Stored records
⟨

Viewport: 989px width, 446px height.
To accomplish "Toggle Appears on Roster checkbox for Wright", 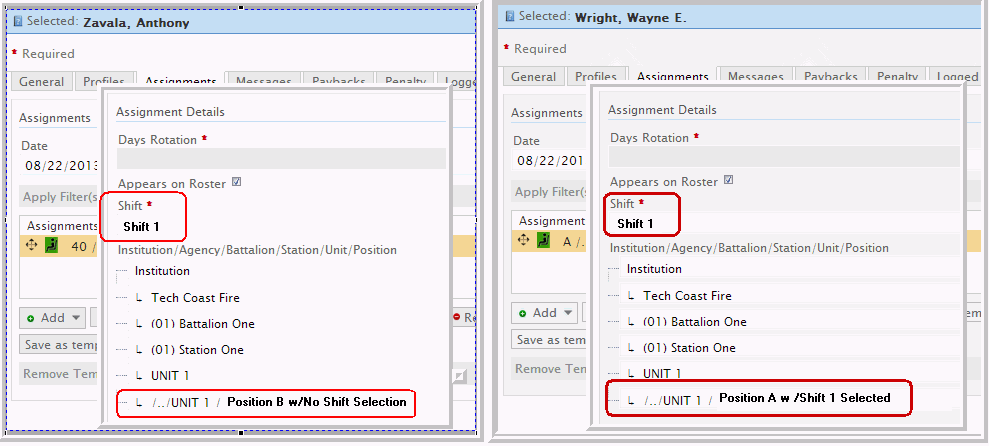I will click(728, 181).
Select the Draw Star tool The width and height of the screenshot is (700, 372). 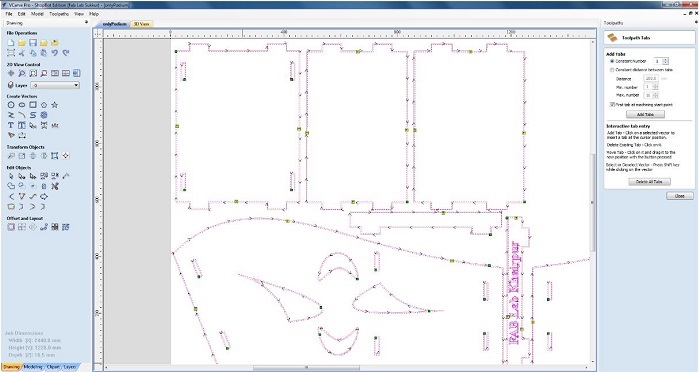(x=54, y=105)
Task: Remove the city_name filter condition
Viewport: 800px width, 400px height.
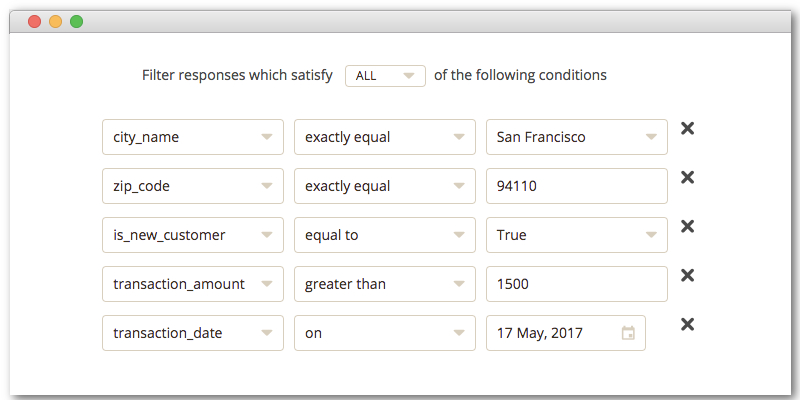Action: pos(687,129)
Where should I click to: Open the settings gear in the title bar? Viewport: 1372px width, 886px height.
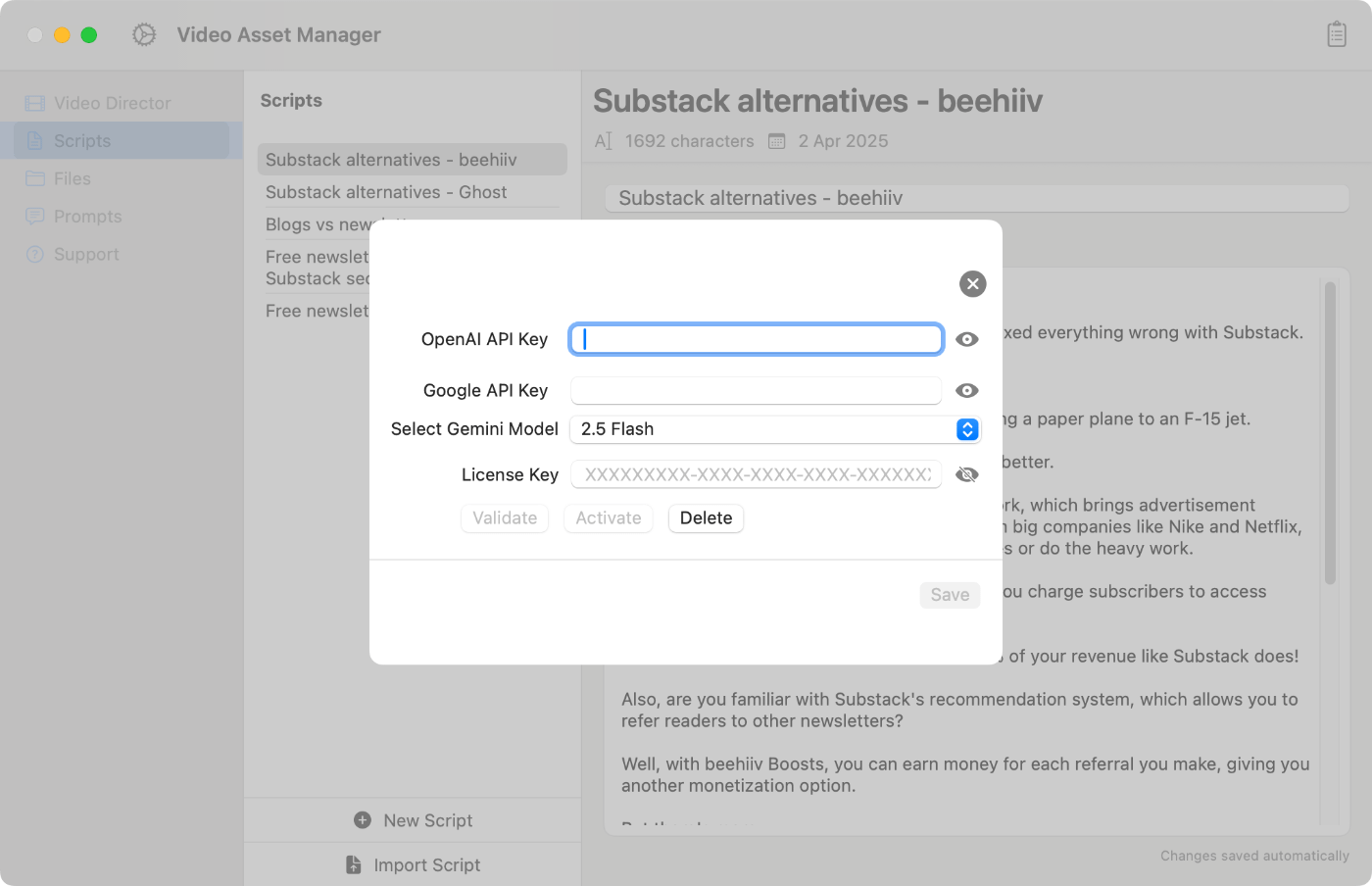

⟩

- About this task -
Word for word, retype the lines from the one that contains "Task: Remove the city_name filter condition" through the final line of the data, both ends included, excluding pictures.

- Exercise solution -
Task: Remove the city_name filter condition
Viewport: 800px width, 400px height.
Action: pos(687,129)
Where should I click to: Open the settings gear in the title bar? Viewport: 1372px width, 886px height.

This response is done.